◆ **TASK STATEMENT**
All entries that follow are to be written out verbatim.

*** Opening RECORDS FOR THIS TASK ***

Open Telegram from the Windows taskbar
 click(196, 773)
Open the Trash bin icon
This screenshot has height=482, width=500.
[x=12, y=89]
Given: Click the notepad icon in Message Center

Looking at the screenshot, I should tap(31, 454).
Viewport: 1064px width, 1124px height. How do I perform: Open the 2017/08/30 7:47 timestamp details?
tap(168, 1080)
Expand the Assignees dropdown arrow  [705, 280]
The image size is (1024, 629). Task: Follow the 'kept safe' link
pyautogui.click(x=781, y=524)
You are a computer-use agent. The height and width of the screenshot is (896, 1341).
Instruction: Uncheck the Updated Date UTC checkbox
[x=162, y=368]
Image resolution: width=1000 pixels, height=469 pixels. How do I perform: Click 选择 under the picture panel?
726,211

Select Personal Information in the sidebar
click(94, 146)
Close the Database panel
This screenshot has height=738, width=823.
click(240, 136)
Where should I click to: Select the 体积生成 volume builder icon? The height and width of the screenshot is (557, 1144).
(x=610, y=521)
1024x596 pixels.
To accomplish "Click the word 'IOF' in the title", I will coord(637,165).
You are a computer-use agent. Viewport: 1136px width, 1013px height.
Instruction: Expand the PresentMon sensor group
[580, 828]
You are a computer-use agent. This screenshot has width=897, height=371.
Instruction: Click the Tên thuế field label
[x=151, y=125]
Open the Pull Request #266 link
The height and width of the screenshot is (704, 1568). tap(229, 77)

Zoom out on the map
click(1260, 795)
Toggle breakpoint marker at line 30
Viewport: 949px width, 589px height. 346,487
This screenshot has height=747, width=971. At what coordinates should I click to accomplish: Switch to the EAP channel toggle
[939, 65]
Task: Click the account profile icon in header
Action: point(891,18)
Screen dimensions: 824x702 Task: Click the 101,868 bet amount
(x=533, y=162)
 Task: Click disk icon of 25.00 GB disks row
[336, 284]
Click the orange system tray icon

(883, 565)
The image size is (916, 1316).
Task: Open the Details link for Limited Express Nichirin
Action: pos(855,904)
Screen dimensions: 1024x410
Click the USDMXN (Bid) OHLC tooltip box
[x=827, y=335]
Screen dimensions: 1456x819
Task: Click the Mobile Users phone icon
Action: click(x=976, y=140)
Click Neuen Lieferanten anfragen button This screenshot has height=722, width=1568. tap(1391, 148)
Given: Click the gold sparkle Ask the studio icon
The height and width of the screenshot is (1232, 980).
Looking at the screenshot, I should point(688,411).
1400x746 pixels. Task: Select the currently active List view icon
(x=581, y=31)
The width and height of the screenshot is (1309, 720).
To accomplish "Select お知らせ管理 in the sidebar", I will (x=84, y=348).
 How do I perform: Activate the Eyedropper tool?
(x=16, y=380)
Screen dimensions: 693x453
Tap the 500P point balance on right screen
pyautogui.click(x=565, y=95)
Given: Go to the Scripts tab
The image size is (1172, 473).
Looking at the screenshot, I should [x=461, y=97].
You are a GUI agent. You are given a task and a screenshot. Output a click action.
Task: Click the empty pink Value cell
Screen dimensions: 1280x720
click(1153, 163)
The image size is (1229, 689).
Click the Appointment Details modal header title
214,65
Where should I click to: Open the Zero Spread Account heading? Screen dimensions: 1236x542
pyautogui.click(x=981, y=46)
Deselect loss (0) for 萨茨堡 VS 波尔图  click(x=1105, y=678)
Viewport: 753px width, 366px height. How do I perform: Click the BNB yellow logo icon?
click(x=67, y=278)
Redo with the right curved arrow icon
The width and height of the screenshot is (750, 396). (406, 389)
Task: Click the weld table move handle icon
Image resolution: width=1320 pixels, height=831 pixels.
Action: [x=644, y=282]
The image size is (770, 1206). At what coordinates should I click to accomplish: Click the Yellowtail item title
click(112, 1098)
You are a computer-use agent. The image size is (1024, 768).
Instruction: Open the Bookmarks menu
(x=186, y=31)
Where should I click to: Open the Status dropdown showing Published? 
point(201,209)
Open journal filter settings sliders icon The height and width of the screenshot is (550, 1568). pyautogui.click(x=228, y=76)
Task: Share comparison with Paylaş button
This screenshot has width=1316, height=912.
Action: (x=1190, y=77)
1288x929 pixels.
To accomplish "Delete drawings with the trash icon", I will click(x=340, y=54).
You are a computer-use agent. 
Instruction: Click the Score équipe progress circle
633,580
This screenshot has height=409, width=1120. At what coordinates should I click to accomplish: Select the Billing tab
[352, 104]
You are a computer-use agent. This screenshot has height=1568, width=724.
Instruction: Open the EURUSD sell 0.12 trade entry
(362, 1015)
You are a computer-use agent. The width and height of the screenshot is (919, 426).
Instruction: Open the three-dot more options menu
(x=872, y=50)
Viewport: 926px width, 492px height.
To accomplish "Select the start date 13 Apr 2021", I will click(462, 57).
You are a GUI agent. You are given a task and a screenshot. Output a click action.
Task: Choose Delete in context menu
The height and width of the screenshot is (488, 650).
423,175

*** Closing RECORDS FOR THIS TASK ***

◆ **TASK RESPONSE**
Open Telegram from the Windows taskbar
 click(196, 773)
Open the Trash bin icon
This screenshot has height=482, width=500.
[x=12, y=89]
Given: Click the notepad icon in Message Center

Looking at the screenshot, I should tap(31, 454).
Viewport: 1064px width, 1124px height. How do I perform: Open the 2017/08/30 7:47 timestamp details?
tap(168, 1080)
Expand the Assignees dropdown arrow  [705, 280]
The image size is (1024, 629). Task: Follow the 'kept safe' link
pyautogui.click(x=781, y=524)
You are a computer-use agent. The height and width of the screenshot is (896, 1341).
Instruction: Uncheck the Updated Date UTC checkbox
[x=162, y=368]
Image resolution: width=1000 pixels, height=469 pixels. How do I perform: Click 选择 under the picture panel?
726,211

Select Personal Information in the sidebar
click(94, 146)
Close the Database panel
This screenshot has height=738, width=823.
click(240, 136)
Where should I click to: Select the 体积生成 volume builder icon? The height and width of the screenshot is (557, 1144).
(x=610, y=521)
1024x596 pixels.
To accomplish "Click the word 'IOF' in the title", I will coord(637,165).
You are a computer-use agent. Viewport: 1136px width, 1013px height.
Instruction: Expand the PresentMon sensor group
[580, 828]
You are a computer-use agent. This screenshot has width=897, height=371.
Instruction: Click the Tên thuế field label
[x=151, y=125]
Open the Pull Request #266 link
The height and width of the screenshot is (704, 1568). tap(229, 77)

Zoom out on the map
click(1260, 795)
Toggle breakpoint marker at line 30
Viewport: 949px width, 589px height. 346,487
This screenshot has height=747, width=971. At what coordinates should I click to accomplish: Switch to the EAP channel toggle
[939, 65]
Task: Click the account profile icon in header
Action: point(891,18)
Screen dimensions: 824x702 Task: Click the 101,868 bet amount
(x=533, y=162)
 Task: Click disk icon of 25.00 GB disks row
[336, 284]
Click the orange system tray icon

(883, 565)
The image size is (916, 1316).
Task: Open the Details link for Limited Express Nichirin
Action: pos(855,904)
Screen dimensions: 1024x410
Click the USDMXN (Bid) OHLC tooltip box
[x=827, y=335]
Screen dimensions: 1456x819
Task: Click the Mobile Users phone icon
Action: click(x=976, y=140)
Click Neuen Lieferanten anfragen button This screenshot has height=722, width=1568. tap(1391, 148)
Given: Click the gold sparkle Ask the studio icon
The height and width of the screenshot is (1232, 980).
Looking at the screenshot, I should point(688,411).
1400x746 pixels. Task: Select the currently active List view icon
(x=581, y=31)
The width and height of the screenshot is (1309, 720).
To accomplish "Select お知らせ管理 in the sidebar", I will (x=84, y=348).
 How do I perform: Activate the Eyedropper tool?
(x=16, y=380)
Screen dimensions: 693x453
Tap the 500P point balance on right screen
pyautogui.click(x=565, y=95)
Given: Go to the Scripts tab
The image size is (1172, 473).
Looking at the screenshot, I should [x=461, y=97].
You are a GUI agent. You are given a task and a screenshot. Output a click action.
Task: Click the empty pink Value cell
Screen dimensions: 1280x720
click(1153, 163)
The image size is (1229, 689).
Click the Appointment Details modal header title
214,65
Where should I click to: Open the Zero Spread Account heading? Screen dimensions: 1236x542
pyautogui.click(x=981, y=46)
Deselect loss (0) for 萨茨堡 VS 波尔图  click(x=1105, y=678)
Viewport: 753px width, 366px height. How do I perform: Click the BNB yellow logo icon?
click(x=67, y=278)
Redo with the right curved arrow icon
The width and height of the screenshot is (750, 396). (406, 389)
Task: Click the weld table move handle icon
Image resolution: width=1320 pixels, height=831 pixels.
Action: [x=644, y=282]
The image size is (770, 1206). At what coordinates should I click to accomplish: Click the Yellowtail item title
click(112, 1098)
You are a computer-use agent. The image size is (1024, 768).
Instruction: Open the Bookmarks menu
(x=186, y=31)
Where should I click to: Open the Status dropdown showing Published? 
point(201,209)
Open journal filter settings sliders icon The height and width of the screenshot is (550, 1568). pyautogui.click(x=228, y=76)
Task: Share comparison with Paylaş button
This screenshot has width=1316, height=912.
Action: (x=1190, y=77)
1288x929 pixels.
To accomplish "Delete drawings with the trash icon", I will click(x=340, y=54).
You are a computer-use agent. 
Instruction: Click the Score équipe progress circle
633,580
This screenshot has height=409, width=1120. At what coordinates should I click to accomplish: Select the Billing tab
[352, 104]
You are a computer-use agent. This screenshot has height=1568, width=724.
Instruction: Open the EURUSD sell 0.12 trade entry
(362, 1015)
You are a computer-use agent. The width and height of the screenshot is (919, 426).
Instruction: Open the three-dot more options menu
(x=872, y=50)
Viewport: 926px width, 492px height.
To accomplish "Select the start date 13 Apr 2021", I will click(462, 57).
You are a GUI agent. You are given a task and a screenshot. Output a click action.
Task: Choose Delete in context menu
The height and width of the screenshot is (488, 650).
423,175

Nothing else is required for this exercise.